Study identifies CXCL11 as driver of endocrine resistance in some breast cancers
A study published in The Journal of Clinical Investigation found that CXCL11 may help drive endocrine resistance in some hormone receptor-positive breast cancers. Researchers said ED-resistant tumors had increased immune signaling and may be more responsive to immunotherapies.
Up to 20% of hormone receptor-positive breast cancers don’t respond to antiestrogen therapies, and a study published in The Journal of Clinical Investigation suggests that CXCL11, a protein secreted by immune cells within these tumors, causes them to grow even in the absence of estrogen. The study said these findings point to new therapeutic strategies to overcome resistance and improve outcomes for patients. Researchers also said ED-resistant tumors appear to have significantly more T cells and may be more responsive to immunotherapies.

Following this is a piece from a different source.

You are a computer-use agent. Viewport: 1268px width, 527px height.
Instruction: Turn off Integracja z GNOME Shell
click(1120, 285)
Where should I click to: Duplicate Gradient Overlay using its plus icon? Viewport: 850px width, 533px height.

Nearly 80% of breast cancers are hormone receptor-positive and thus rely on estrogen to multiply and survive. Treatment of these cancers is typically based on depriving them of estrogen through various means, such as drugs that inhibit estrogen production. Although these therapies have significantly increased breast cancer survival, a subset of hormone receptor-positive cancers don’t respond, often leading them to recur after other treatments, including surgery and radiation.
To examine why these cancers resist antiestrogen therapies, researchers looked at 173 tumor samples from Vanderbilt University Medical Center, UT Southwestern, and Parkland Health. They compared those that responded to estrogen-depriving treatment with those that had become resistant. The researchers found a significant increase in gene expression for various immune pathways in the resistant tumors, suggesting the presence of immune cells within the tumor, such as B cells and T cells, as well as an uptick in immune-related activity in the cancer cells themselves.

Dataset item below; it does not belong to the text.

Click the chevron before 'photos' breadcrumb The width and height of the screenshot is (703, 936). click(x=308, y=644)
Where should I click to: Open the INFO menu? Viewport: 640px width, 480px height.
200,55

Further experiments identified this signal as CXCL11, a protein secreted by immune cells that recruits T cells to fight tumors and infections. When researchers cultured hormone receptor-positive breast cancer cells without estrogen, a state in which they typically grow poorly, the cells thrived with the addition of CXCL11. They found similar results when they co-cultured breast cancer cells with T cells.
The results suggest that T cells within hormone receptor-positive, ED-resistant tumors are a double-edged sword. Although the CXCL11 they produce spurs cancer growth, it also summons T cells to the tumor site that could potentially serve as cancer fighters. While hormone receptor-positive breast cancers have long been considered immunologically cold, ED-sensitive tumors fit that pattern whereas ED-resistant tumors appear to have significantly more T cells.
Researchers said they plan to test in a future clinical trial whether these tumors may be more responsive to immunotherapies. They also said doctors may eventually use CXCL11 as a biomarker to signal which hormone receptor-positive breast cancers might respond to immunotherapies.
The study was funded by the National Cancer Institute, the Department of Defense, the Cancer Prevention and Research Institute of Texas, the Susan G. Komen Breast Cancer Foundation, and the Breast Cancer Research Foundation.